It’s springtime in Western Montana! Which means it’s the start of the season of hiking, fly fishing, mountain biking, camping, etc. This can be a challenging season to fly fish, however it can also be one of the most fun seasons to fly fish. Springtime is challenging, because the river levels and the river’s clarity vary day-to-day, sometimes hour-to-hour. The warmer temps melt the snow, which then brings more water to the river basins as runoff. This runoff causes the tributary creeks that carry it to flow hard and fast, chiseling away the sediment lining the bank, and carrying it downstream, muddying the main river.
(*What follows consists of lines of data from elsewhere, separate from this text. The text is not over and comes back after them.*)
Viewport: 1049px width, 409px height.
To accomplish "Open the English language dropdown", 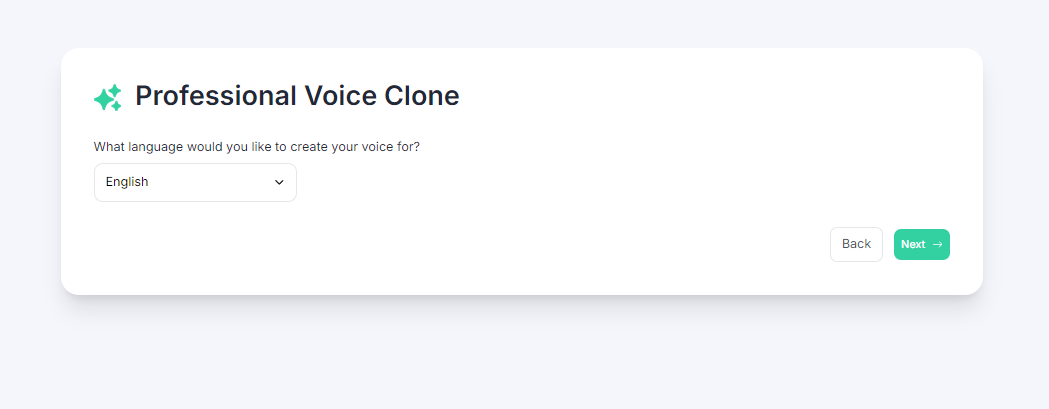I will coord(195,182).
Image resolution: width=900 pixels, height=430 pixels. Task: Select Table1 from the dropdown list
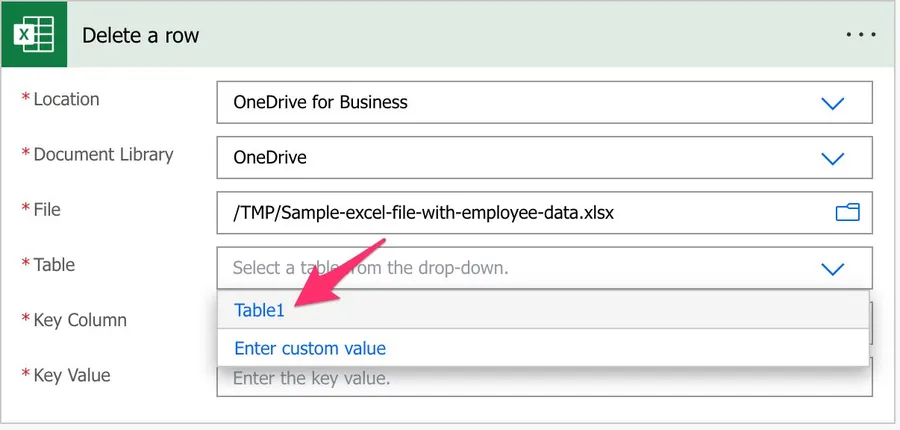point(260,310)
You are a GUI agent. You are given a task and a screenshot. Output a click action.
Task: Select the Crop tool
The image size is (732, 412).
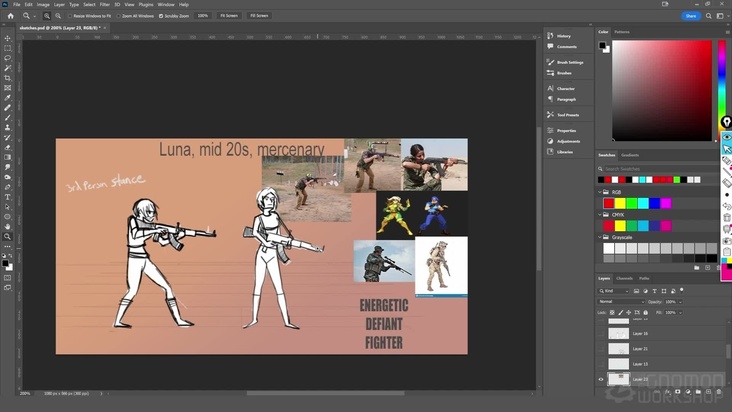[8, 78]
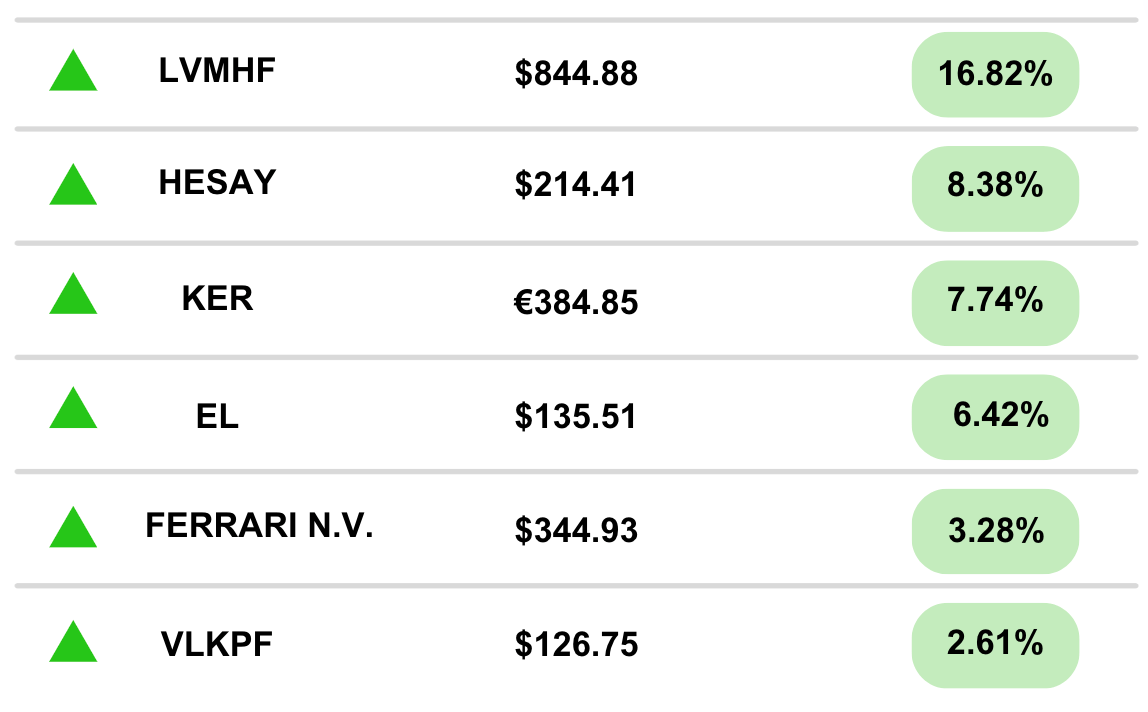Click the green up arrow for LVMHF
The image size is (1148, 712).
click(x=73, y=70)
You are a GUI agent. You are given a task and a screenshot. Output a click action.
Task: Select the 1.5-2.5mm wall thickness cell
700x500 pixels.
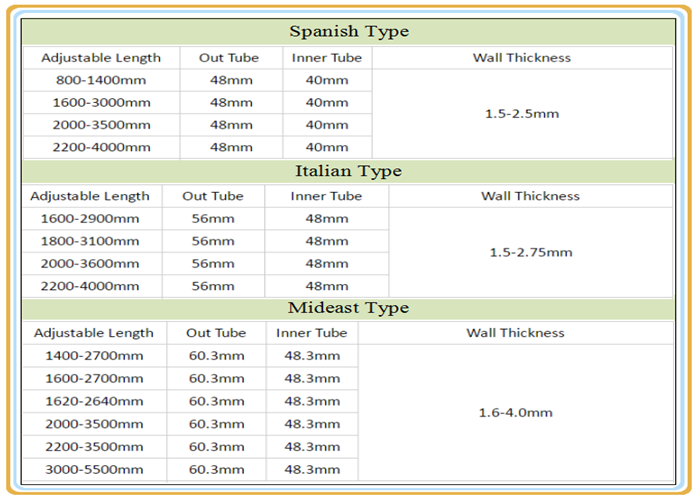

Sometimes a warm night in April can cause above average flows that muddy the river the next morning. Flows will continue like this until spring runoff eventually takes place, raising the and muddying all the river systems until the main chunk of snowpack has dwindled.

When you are out on the water in the spring, you will notice the first signs of the season’s mayflies, and even a few caddis. In parts of Western Montana there is a late-winter/ early-spring stonefly called a Skwala, which can hatch in just enough number that the trout notice, and giving the angler the first big dry fly fishing of the spring season. The mayflies hatching this time of year include blue wing olives and larger drakes, oftentimes called March Browns, but could vary in color from grey to brown, and are just a spring mayfly drake, like the summer’s more ubiquitous green drake or mahogany. In the latter part of April and into the first parts of May, the first hatches of caddis flies will start. The first hatches of caddis on any river can be quite intense, oftentimes called windshield wiper hatches—aptly named because there are so many flies in the air that the angler needs to brush them from his or her sunglasses, to be able to see (It’s a bit of an exaggeration, and for those of you who’ve never experienced it, it’s not quite as Hitchcockian as it sounds, but it’s a rare and special thing).

Thankfully Western Montana and the Bitterroot Valley have knowledgeable fly shops to assist the angler in both tackle and advice.